EXPLORE THE MATERIAL ->
(a) In the forum thread excerpt about food shortages and Ukraine, what program did the new Philippines President start this past summer?
(b) Carry the forum thread about food shortages and Ukraine forward from its final sentence.

TEXT EXCERPT ->
◇ ◇ ◇ ◇
3. (sort of a continuation of #2) Countries that grow enough food for their population will not be badly affected - by only if they do like India has done and halt exporting of food. However even these countries need fertilizer, and might not grow enough food unless they are also a fertilizer producing country.

4. (try to stay away from Philippines political statements) The New Philippines President, this past summer, has started a program to increase rice production. I think he knows a world food shortage is coming soon and is preparing. He also reorganized the Philippines FDA.

5. I might be wrong about all of this. But, this is what I think is happening now.


----------



## Ekspat (5 mo ago)

Lunkan said:


> Ukraine is about geting more power to USA.


More about power to the globalists, meaning to half of USA under Biden, in order to hurt the nationalist half of USA, and nationalist Russia (and provoking another fight with China, by supporting Taiwan).



Howard_Z said:


> Biden spent too much money - the main cause of inflation - the USA Federal banks keep raising interest rates 3/4 of a percent each time to try to reduce peoples' spending (but the cause of inflation is US Federal government spending too much money). When USA interest rates is so high, other countries can not compete


True but missing an important factor: $31 trillion US debt. Simply raising the rates would mean a collapsed US economy. The solution today is as it was throughout history: war. Cripple the EU by poking the Russian bear. That's how you guarantee this happens:



Howard_Z said:


> investors all over the world put their money into US bonds for the higher interest rates. This cause a strong dollar


----------



## Gary D (Oct 28, 2013)

Lunkan said:


> Ukraine is about geting more power to USA. I havent checked, but I have been told Biden and one close to him are recorded saying USA is behind it. (I dont remember what my friend told is said in the recording, but it was about it.) I didnt memoriced it because I have so many in memory allready where USA mess up things  to try to get more power (but sometimes the instigators didnt think any good as e g when Georg W Bush held a speach in starttup of the war against Saddam Husein got interpreted as a war against muslims, inspite of Saddam Husein was DISliked by most muslims, by the speach was so STUPID!!!
◇ ◇ ◇ ◇
SUPPLIED RECORDS ->

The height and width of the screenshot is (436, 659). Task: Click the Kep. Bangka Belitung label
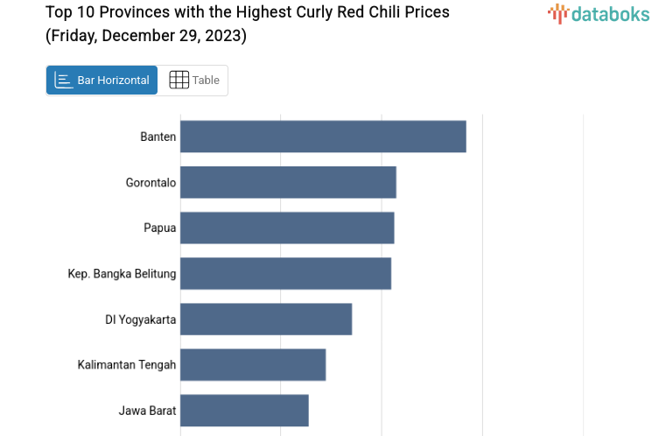(122, 273)
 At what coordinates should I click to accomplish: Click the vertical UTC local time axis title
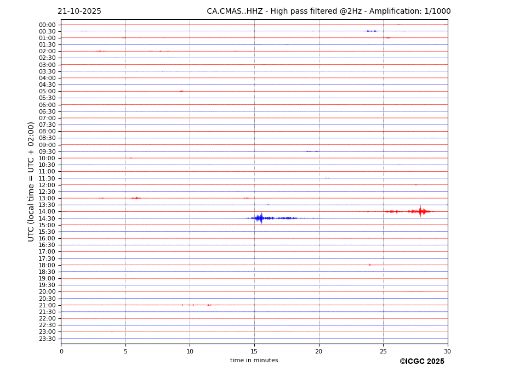point(32,182)
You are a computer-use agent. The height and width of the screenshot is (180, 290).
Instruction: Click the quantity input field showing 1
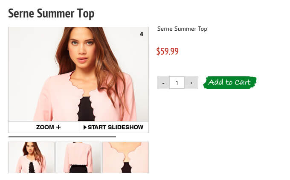click(x=177, y=82)
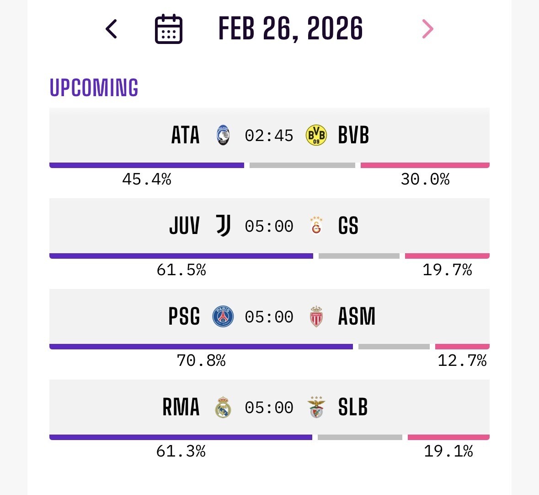This screenshot has width=539, height=495.
Task: Click the purple ATA win probability bar
Action: pos(146,165)
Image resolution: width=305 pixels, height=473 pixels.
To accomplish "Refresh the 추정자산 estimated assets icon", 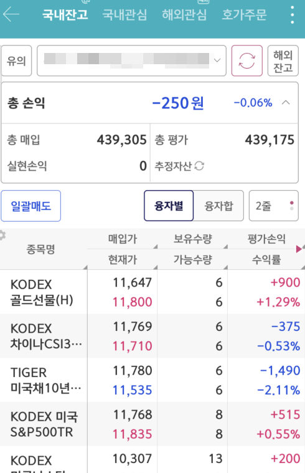I will tap(199, 166).
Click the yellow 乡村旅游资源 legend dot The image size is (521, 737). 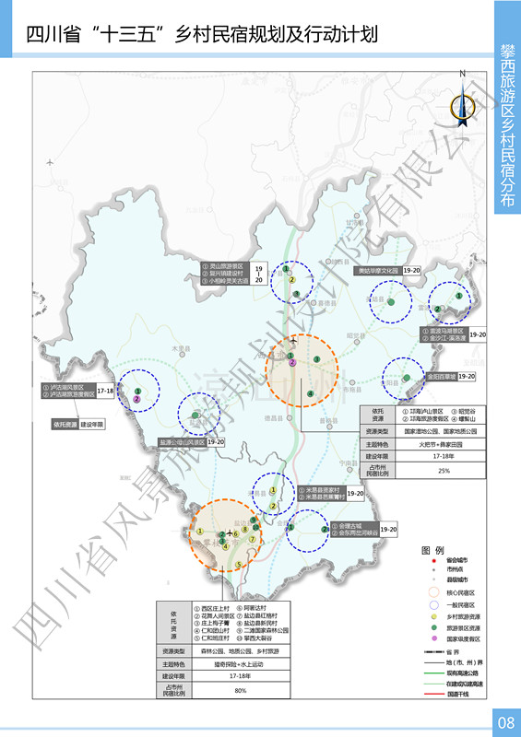point(434,616)
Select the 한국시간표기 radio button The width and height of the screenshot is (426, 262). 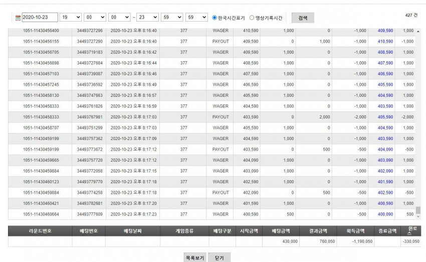[215, 18]
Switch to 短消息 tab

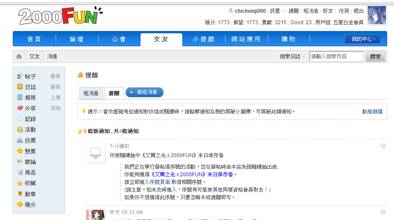click(91, 93)
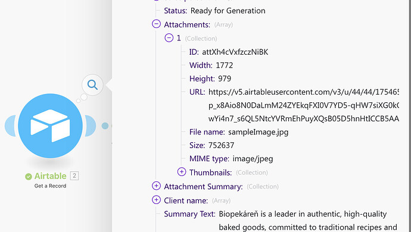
◇ ◇ ◇ ◇
OUTPUTS FOR THE TASKS ->
(a) A program to increase rice production.

(b)
It stared under the previous administration's watch so you can't blame Biden.


----------



## grahamw57 (May 27, 2018)

.....and this why 'politics' is banned on many forums.


----------



## bigpearl (Jan 24, 2016)

Yes graham, plenty of sites for political b"tching and conspiracy forums, that is not for here.

Cheers, Steve.


----------



## Ekspat (5 mo ago)

Gary D said:


> It stared under the previous administration's watch so you can't blame Biden.


You can't, Americans can, do, and will next month and in 2024. .

The previous administration wanted to protect America's borders but Democrats only authorized $2.75 billion.

Biden wanted to protect a foreign nation (more accurately, to fight a different foreign nation) and the Democrats authorized $65 billion.


----------



## Gary D (Oct 28, 2013)

Ekspat said:


> You can't, Americans can, do, and will next month and in 2024. .
> 
> The previous administration wanted to protect America's borders but Democrats only authorized $2.75 billion.
> 
> Biden wanted to protect a foreign nation (more accurately, to fight a different foreign nation) and the Democrats authorized $65 billion.


Exactly, Putin was given the green light to invade.


----------



## Ekspat (5 mo ago)

Gary D said:


> Putin was given the green light to invade.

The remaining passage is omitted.